Six of them testified by three men who were convicted on Friday.
When the panel of three judges of all women was preparing to announce the verdict, several older women surrounded a young woman who translated the judge's words from Spanish to Achi.
The court president, Judge María Eugenia Castellanos, said the women were brave enough to testify repeatedly. "They are lonely crimes that stigmatize women. It's not easy to talk about them," she said.
Judge Marling Mayela González Arrivillaga said there was no doubt that the testimony of the women.
In 2022, five other paramilitary personnel — men from areas where soldiers trained to help root in rebels — were sentenced to rape women and sentenced to 30 years in prison. No attempt to do a soldier.
The civil war in Guatemala compared the army and police with the left-wing insurgents. It ended with the signing of the 1996 peace agreement.
Of the 36 women who initially stood up, 7 died. At the youngest, he was 19 years old.
Among the women who testified in this trial was Pedrina Ixpatá. She is 63 now, but she was 21 when she said she was beaten. One of the convicted men, Félix Tum Ramírez, pointed out her soldiers who had been in the square earlier in the day.
"At 9 p.m., they came to the house and took me to a big tank. They pushed their heads over the tank's head and asked me out to ask me questions when I was about to drown, but I said I knew nothing," ixpatá said.
Later, she was taken to a room at a local military base where she said soldiers raped her. "I can't accept it. My whole body was hurt," Ixtapá said. She was pregnant, had miscarriage, and had no children. Tum Ramírez was sentenced to rape two women and instructed to be raped by other women.
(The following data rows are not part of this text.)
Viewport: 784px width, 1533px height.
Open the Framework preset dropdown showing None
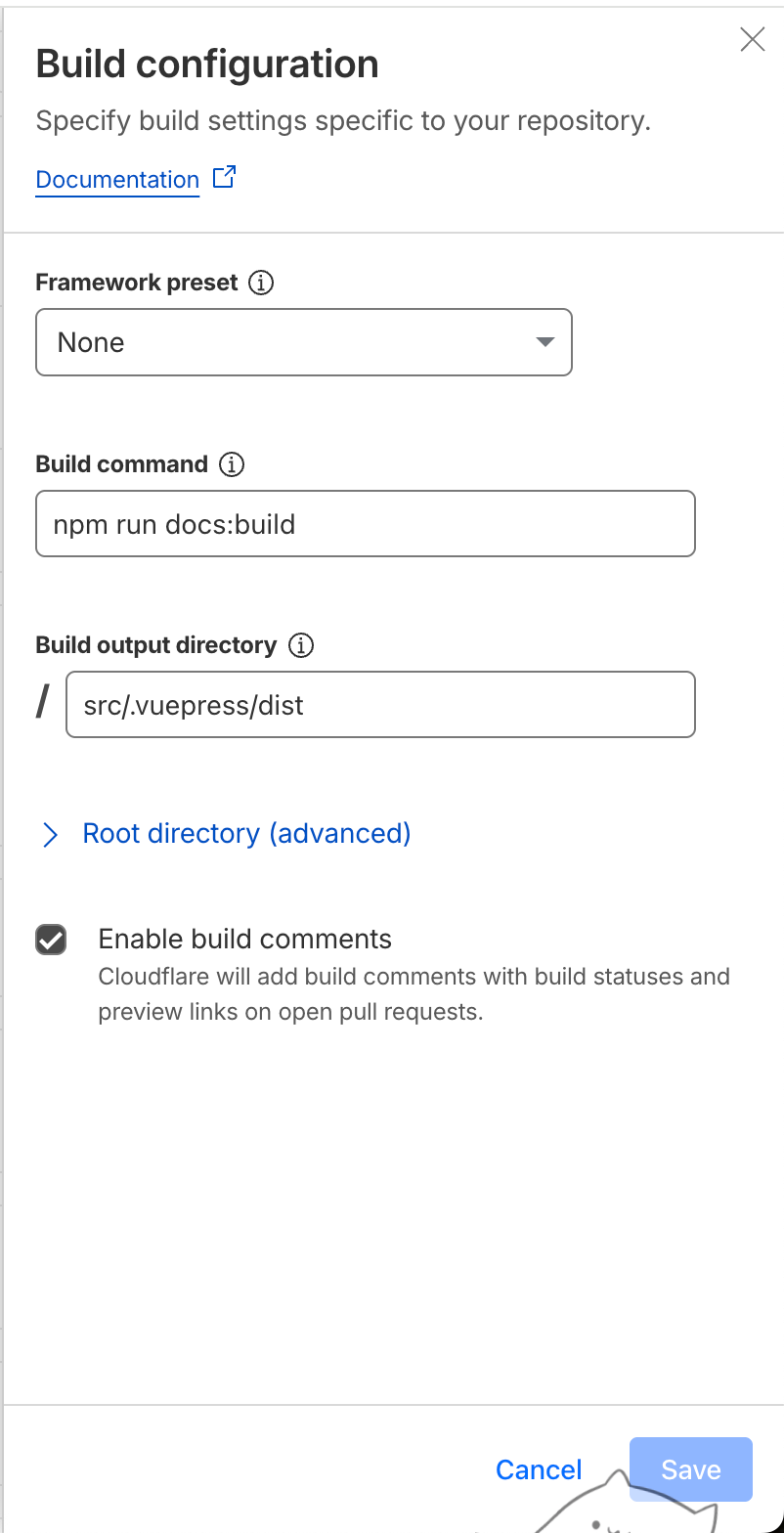[x=303, y=342]
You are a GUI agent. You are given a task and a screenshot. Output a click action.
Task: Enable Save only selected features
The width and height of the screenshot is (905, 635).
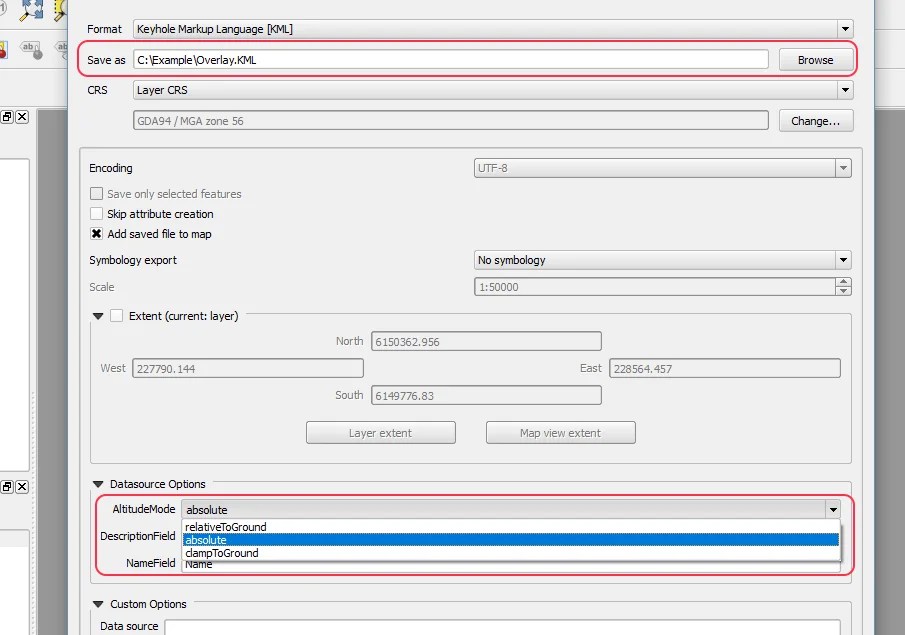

The Associated Press usually doesn't name people who say they have been sexually assaulted unless they publicly stand up like ixpatá.
One defendant, Pedro Sánchez, told the court Friday before the ruling was sentenced to him not being involved. He was convicted of raping two women.
"I know nothing about the reason they accuse us of being innocent, I know nothing about it," Sarenchis testified before the verdict. Simeón Eringquez Gómez, the third paramilitary, was also convicted of raping two women.
Anthropologist Aura Cumes testified during the trial as a forensic expert, saying women in the war suffered differently than men.
“Sexual violence is a planned and intentional approach,” she said. “This is effective for the Army’s goals because the impact of these cruel behaviors on women is the impact of creating distrust, undermining healthy relationships between men and women, dividing family units and undermining the social structure of the community.”
Another woman testified at the closing ceremony that she had been washing clothes in the river while paramilitary personnel and soldiers forced her into it and told her to strip. She was first raped by paramilitary personnel and then raped by soldiers.
She explained through an interpreter that they took her husband that day and she would never see him again. She was four months pregnant at that time.
The UN's Historical Clarification Committee for Investigating Human Rights Violations During the Civil War recorded 1,465 rape cases during the conflict. The report says that in 89% of the cases, the women were indigenous Mayans.